**WHAT IS BEING ASKED:** Reproduce the lines verbatim, beginning at the line that contains "Play audio for auditory prosthesis" and stopping after the line that contains "Looking at the screenshot, I should (x=84, y=96).".

[Pointing items for text and elements]
....

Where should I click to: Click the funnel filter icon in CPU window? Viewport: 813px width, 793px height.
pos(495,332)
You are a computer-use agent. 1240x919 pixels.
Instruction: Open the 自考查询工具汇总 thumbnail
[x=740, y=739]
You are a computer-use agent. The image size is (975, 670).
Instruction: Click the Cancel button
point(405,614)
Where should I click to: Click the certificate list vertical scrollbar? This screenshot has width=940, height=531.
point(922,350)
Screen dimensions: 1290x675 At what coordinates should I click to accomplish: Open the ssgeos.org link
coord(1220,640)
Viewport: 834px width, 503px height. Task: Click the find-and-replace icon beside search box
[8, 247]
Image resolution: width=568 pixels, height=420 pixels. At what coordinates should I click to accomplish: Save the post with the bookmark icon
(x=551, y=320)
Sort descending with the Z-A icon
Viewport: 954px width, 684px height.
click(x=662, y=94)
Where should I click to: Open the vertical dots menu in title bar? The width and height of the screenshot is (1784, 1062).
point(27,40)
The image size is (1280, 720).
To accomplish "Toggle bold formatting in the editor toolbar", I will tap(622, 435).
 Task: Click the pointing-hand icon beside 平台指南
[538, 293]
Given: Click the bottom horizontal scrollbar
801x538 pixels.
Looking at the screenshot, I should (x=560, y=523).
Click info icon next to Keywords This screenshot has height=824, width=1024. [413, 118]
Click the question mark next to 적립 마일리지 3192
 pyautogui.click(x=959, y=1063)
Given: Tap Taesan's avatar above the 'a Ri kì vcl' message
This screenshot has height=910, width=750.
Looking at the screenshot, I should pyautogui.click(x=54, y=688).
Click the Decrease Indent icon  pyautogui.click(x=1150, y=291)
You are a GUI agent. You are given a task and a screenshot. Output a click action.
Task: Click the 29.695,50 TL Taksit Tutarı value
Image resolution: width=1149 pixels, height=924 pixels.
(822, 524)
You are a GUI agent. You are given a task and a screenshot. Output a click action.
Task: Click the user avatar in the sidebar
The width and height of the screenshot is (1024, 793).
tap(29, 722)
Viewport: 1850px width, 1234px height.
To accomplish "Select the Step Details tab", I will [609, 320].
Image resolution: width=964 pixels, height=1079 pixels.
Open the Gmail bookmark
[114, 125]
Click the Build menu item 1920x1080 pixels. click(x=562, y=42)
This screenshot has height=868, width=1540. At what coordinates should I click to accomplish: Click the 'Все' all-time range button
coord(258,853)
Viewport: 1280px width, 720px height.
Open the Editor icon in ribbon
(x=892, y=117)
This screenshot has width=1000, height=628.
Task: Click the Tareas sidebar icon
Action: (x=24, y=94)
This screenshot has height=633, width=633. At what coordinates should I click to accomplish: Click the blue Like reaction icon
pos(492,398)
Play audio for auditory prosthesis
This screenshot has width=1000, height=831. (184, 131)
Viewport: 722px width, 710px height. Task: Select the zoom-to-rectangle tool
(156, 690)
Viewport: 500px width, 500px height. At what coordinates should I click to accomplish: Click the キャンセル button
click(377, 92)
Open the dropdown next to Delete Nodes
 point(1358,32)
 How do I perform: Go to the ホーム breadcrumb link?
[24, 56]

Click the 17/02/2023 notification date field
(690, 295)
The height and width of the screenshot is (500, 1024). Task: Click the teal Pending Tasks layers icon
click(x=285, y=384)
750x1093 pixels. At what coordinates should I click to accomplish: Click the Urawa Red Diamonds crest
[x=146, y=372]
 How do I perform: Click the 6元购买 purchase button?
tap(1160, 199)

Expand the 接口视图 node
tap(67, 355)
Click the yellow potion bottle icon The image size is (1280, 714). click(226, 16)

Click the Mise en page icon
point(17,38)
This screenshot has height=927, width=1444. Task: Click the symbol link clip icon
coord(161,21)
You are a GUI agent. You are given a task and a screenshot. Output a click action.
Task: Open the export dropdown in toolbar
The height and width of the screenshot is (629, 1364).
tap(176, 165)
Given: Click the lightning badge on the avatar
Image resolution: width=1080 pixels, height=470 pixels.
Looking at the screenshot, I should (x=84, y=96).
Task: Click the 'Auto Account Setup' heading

....

**RESULT OF THIS EXERCISE:**
Play audio for auditory prosthesis
This screenshot has width=1000, height=831. (184, 131)
Viewport: 722px width, 710px height. Task: Select the zoom-to-rectangle tool
(156, 690)
Viewport: 500px width, 500px height. At what coordinates should I click to accomplish: Click the キャンセル button
click(377, 92)
Open the dropdown next to Delete Nodes
 point(1358,32)
 How do I perform: Go to the ホーム breadcrumb link?
[24, 56]

Click the 17/02/2023 notification date field
(690, 295)
The height and width of the screenshot is (500, 1024). Task: Click the teal Pending Tasks layers icon
click(x=285, y=384)
750x1093 pixels. At what coordinates should I click to accomplish: Click the Urawa Red Diamonds crest
[x=146, y=372]
 How do I perform: Click the 6元购买 purchase button?
tap(1160, 199)

Expand the 接口视图 node
tap(67, 355)
Click the yellow potion bottle icon The image size is (1280, 714). click(226, 16)

Click the Mise en page icon
point(17,38)
This screenshot has height=927, width=1444. Task: Click the symbol link clip icon
coord(161,21)
You are a GUI agent. You are given a task and a screenshot. Output a click action.
Task: Open the export dropdown in toolbar
The height and width of the screenshot is (629, 1364).
tap(176, 165)
Given: Click the lightning badge on the avatar
Image resolution: width=1080 pixels, height=470 pixels.
Looking at the screenshot, I should (x=84, y=96).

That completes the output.